## Problem details
Taking the line that contains "Viewport: 999px width, 429px height." as the first, copy each line exactly up to and including the last line below.

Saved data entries
--

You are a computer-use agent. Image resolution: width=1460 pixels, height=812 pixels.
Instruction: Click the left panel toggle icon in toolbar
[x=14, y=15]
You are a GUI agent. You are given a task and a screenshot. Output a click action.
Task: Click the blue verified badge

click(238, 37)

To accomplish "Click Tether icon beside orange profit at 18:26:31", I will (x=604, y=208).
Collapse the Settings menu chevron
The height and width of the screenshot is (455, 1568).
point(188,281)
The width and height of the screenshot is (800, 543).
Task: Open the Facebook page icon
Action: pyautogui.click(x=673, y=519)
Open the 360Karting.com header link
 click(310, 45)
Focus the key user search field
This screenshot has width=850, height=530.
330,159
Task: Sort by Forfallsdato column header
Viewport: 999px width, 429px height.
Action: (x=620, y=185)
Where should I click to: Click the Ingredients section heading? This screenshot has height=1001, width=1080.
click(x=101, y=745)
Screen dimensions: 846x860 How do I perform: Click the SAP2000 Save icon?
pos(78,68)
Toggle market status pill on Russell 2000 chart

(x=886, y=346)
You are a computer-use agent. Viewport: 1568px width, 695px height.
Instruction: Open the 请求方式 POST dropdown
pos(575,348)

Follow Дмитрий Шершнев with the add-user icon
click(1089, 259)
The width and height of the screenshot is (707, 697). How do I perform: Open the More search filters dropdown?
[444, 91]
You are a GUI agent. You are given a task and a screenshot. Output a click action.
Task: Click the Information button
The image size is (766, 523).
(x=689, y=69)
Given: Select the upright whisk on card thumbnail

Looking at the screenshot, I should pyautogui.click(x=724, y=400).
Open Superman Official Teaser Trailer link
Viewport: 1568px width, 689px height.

--

## Answer box
Viewport: 999px width, 429px height.
Action: (x=620, y=185)
Where should I click to: Click the Ingredients section heading? This screenshot has height=1001, width=1080.
click(x=101, y=745)
Screen dimensions: 846x860 How do I perform: Click the SAP2000 Save icon?
pos(78,68)
Toggle market status pill on Russell 2000 chart

(x=886, y=346)
You are a computer-use agent. Viewport: 1568px width, 695px height.
Instruction: Open the 请求方式 POST dropdown
pos(575,348)

Follow Дмитрий Шершнев with the add-user icon
click(1089, 259)
The width and height of the screenshot is (707, 697). How do I perform: Open the More search filters dropdown?
[444, 91]
You are a GUI agent. You are given a task and a screenshot. Output a click action.
Task: Click the Information button
The image size is (766, 523).
(x=689, y=69)
Given: Select the upright whisk on card thumbnail

Looking at the screenshot, I should pyautogui.click(x=724, y=400).
Open Superman Official Teaser Trailer link
Viewport: 1568px width, 689px height.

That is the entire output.